[Opening PROVIDED ENTRIES section]

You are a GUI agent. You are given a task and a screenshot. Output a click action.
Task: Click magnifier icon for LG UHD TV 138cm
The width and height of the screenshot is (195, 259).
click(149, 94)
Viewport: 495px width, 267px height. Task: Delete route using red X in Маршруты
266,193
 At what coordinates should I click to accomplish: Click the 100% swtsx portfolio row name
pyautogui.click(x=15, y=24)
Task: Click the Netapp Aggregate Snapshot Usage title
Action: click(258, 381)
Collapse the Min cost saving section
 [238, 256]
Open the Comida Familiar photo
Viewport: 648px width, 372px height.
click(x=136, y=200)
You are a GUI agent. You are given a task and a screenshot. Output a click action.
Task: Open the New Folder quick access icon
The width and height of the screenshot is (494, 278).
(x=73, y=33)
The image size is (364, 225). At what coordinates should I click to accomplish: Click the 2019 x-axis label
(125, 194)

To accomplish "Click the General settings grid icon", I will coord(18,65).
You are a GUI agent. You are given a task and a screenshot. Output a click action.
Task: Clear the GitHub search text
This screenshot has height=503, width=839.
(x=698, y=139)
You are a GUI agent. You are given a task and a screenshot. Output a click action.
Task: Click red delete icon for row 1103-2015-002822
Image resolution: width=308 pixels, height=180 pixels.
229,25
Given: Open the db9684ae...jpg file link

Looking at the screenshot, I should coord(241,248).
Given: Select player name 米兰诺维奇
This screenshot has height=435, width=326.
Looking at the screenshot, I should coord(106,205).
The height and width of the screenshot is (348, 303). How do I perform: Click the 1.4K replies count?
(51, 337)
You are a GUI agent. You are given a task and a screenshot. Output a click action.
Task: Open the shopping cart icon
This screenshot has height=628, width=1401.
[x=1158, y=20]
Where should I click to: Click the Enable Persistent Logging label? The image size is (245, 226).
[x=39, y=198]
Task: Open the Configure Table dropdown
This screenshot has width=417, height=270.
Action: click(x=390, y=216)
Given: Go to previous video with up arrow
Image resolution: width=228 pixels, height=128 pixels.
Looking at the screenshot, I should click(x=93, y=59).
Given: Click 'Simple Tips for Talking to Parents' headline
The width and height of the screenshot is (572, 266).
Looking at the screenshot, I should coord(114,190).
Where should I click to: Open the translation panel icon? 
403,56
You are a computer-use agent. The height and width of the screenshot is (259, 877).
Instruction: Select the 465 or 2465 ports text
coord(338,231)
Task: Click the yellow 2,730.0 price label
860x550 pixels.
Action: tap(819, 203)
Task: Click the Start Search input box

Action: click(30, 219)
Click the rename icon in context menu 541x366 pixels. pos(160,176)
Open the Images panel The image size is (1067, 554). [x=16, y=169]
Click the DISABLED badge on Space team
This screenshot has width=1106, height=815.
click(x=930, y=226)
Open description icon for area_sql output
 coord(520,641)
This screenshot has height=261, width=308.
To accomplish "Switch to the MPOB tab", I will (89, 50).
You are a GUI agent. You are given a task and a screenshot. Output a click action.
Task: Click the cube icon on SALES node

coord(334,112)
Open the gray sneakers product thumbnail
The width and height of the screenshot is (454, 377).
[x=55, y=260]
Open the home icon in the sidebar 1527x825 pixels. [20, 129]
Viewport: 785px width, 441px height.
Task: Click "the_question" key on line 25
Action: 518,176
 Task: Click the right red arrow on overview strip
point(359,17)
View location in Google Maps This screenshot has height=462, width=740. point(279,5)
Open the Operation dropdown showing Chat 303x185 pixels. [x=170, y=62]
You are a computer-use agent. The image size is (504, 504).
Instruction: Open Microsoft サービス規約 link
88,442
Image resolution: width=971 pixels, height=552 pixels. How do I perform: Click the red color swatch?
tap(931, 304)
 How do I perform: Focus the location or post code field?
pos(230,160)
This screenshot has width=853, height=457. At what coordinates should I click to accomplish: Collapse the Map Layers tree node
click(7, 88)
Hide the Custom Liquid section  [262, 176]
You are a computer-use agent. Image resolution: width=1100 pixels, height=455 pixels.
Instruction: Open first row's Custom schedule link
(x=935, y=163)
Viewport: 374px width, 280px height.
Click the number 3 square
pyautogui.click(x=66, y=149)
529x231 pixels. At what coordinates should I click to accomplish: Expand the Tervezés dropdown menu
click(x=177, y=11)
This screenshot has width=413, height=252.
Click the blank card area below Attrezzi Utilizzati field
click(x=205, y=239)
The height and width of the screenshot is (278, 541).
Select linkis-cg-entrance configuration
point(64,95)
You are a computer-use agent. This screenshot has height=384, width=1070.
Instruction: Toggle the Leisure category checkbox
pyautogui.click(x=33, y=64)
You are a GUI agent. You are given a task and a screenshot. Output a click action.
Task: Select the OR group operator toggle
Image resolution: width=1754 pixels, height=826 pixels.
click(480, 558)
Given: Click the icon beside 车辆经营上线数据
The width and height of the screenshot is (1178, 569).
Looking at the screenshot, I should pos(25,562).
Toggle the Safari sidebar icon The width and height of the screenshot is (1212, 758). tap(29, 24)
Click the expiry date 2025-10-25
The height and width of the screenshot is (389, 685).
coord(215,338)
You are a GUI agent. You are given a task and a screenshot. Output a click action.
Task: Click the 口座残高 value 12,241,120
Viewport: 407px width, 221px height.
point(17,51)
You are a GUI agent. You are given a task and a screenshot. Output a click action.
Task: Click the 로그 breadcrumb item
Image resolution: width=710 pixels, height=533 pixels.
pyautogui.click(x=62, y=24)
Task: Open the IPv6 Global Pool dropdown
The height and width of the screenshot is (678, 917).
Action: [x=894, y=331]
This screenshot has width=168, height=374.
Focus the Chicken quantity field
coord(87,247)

[Closing PROVIDED ENTRIES section]

### TASK OBJECTIVE
Return every line above exactly as it stands.

### RESULT
You are a GUI agent. You are given a task and a screenshot. Output a click action.
Task: Click magnifier icon for LG UHD TV 138cm
The width and height of the screenshot is (195, 259).
click(149, 94)
Viewport: 495px width, 267px height. Task: Delete route using red X in Маршруты
266,193
 At what coordinates should I click to accomplish: Click the 100% swtsx portfolio row name
pyautogui.click(x=15, y=24)
Task: Click the Netapp Aggregate Snapshot Usage title
Action: click(258, 381)
Collapse the Min cost saving section
 [238, 256]
Open the Comida Familiar photo
Viewport: 648px width, 372px height.
click(x=136, y=200)
You are a GUI agent. You are given a task and a screenshot. Output a click action.
Task: Open the New Folder quick access icon
The width and height of the screenshot is (494, 278).
(x=73, y=33)
The image size is (364, 225). At what coordinates should I click to accomplish: Click the 2019 x-axis label
(125, 194)

To accomplish "Click the General settings grid icon", I will coord(18,65).
You are a GUI agent. You are given a task and a screenshot. Output a click action.
Task: Clear the GitHub search text
This screenshot has height=503, width=839.
(x=698, y=139)
You are a GUI agent. You are given a task and a screenshot. Output a click action.
Task: Click red delete icon for row 1103-2015-002822
Image resolution: width=308 pixels, height=180 pixels.
229,25
Given: Open the db9684ae...jpg file link

Looking at the screenshot, I should coord(241,248).
Given: Select player name 米兰诺维奇
This screenshot has height=435, width=326.
Looking at the screenshot, I should coord(106,205).
The height and width of the screenshot is (348, 303). How do I perform: Click the 1.4K replies count?
(51, 337)
You are a GUI agent. You are given a task and a screenshot. Output a click action.
Task: Open the shopping cart icon
This screenshot has height=628, width=1401.
[x=1158, y=20]
Where should I click to: Click the Enable Persistent Logging label? The image size is (245, 226).
[x=39, y=198]
Task: Open the Configure Table dropdown
This screenshot has width=417, height=270.
Action: click(x=390, y=216)
Given: Go to previous video with up arrow
Image resolution: width=228 pixels, height=128 pixels.
Looking at the screenshot, I should click(x=93, y=59).
Given: Click 'Simple Tips for Talking to Parents' headline
The width and height of the screenshot is (572, 266).
Looking at the screenshot, I should coord(114,190).
Where should I click to: Open the translation panel icon? 
403,56
You are a computer-use agent. The height and width of the screenshot is (259, 877).
Instruction: Select the 465 or 2465 ports text
coord(338,231)
Task: Click the yellow 2,730.0 price label
860x550 pixels.
Action: tap(819, 203)
Task: Click the Start Search input box

Action: click(30, 219)
Click the rename icon in context menu 541x366 pixels. pos(160,176)
Open the Images panel The image size is (1067, 554). [x=16, y=169]
Click the DISABLED badge on Space team
This screenshot has width=1106, height=815.
click(x=930, y=226)
Open description icon for area_sql output
 coord(520,641)
This screenshot has height=261, width=308.
To accomplish "Switch to the MPOB tab", I will (89, 50).
You are a GUI agent. You are given a task and a screenshot. Output a click action.
Task: Click the cube icon on SALES node

coord(334,112)
Open the gray sneakers product thumbnail
The width and height of the screenshot is (454, 377).
[x=55, y=260]
Open the home icon in the sidebar 1527x825 pixels. [20, 129]
Viewport: 785px width, 441px height.
Task: Click "the_question" key on line 25
Action: 518,176
 Task: Click the right red arrow on overview strip
point(359,17)
View location in Google Maps This screenshot has height=462, width=740. point(279,5)
Open the Operation dropdown showing Chat 303x185 pixels. [x=170, y=62]
You are a computer-use agent. The image size is (504, 504).
Instruction: Open Microsoft サービス規約 link
88,442
Image resolution: width=971 pixels, height=552 pixels. How do I perform: Click the red color swatch?
tap(931, 304)
 How do I perform: Focus the location or post code field?
pos(230,160)
This screenshot has width=853, height=457. At what coordinates should I click to accomplish: Collapse the Map Layers tree node
click(7, 88)
Hide the Custom Liquid section  [262, 176]
You are a computer-use agent. Image resolution: width=1100 pixels, height=455 pixels.
Instruction: Open first row's Custom schedule link
(x=935, y=163)
Viewport: 374px width, 280px height.
Click the number 3 square
pyautogui.click(x=66, y=149)
529x231 pixels. At what coordinates should I click to accomplish: Expand the Tervezés dropdown menu
click(x=177, y=11)
This screenshot has width=413, height=252.
Click the blank card area below Attrezzi Utilizzati field
click(x=205, y=239)
The height and width of the screenshot is (278, 541).
Select linkis-cg-entrance configuration
point(64,95)
You are a computer-use agent. This screenshot has height=384, width=1070.
Instruction: Toggle the Leisure category checkbox
pyautogui.click(x=33, y=64)
You are a GUI agent. You are given a task and a screenshot. Output a click action.
Task: Select the OR group operator toggle
Image resolution: width=1754 pixels, height=826 pixels.
click(480, 558)
Given: Click the icon beside 车辆经营上线数据
The width and height of the screenshot is (1178, 569).
Looking at the screenshot, I should pos(25,562).
Toggle the Safari sidebar icon The width and height of the screenshot is (1212, 758). tap(29, 24)
Click the expiry date 2025-10-25
The height and width of the screenshot is (389, 685).
coord(215,338)
You are a GUI agent. You are given a task and a screenshot. Output a click action.
Task: Click the 口座残高 value 12,241,120
Viewport: 407px width, 221px height.
point(17,51)
You are a GUI agent. You are given a task and a screenshot. Output a click action.
Task: Click the 로그 breadcrumb item
Image resolution: width=710 pixels, height=533 pixels.
pyautogui.click(x=62, y=24)
Task: Open the IPv6 Global Pool dropdown
The height and width of the screenshot is (678, 917).
Action: [x=894, y=331]
This screenshot has width=168, height=374.
Focus the Chicken quantity field
coord(87,247)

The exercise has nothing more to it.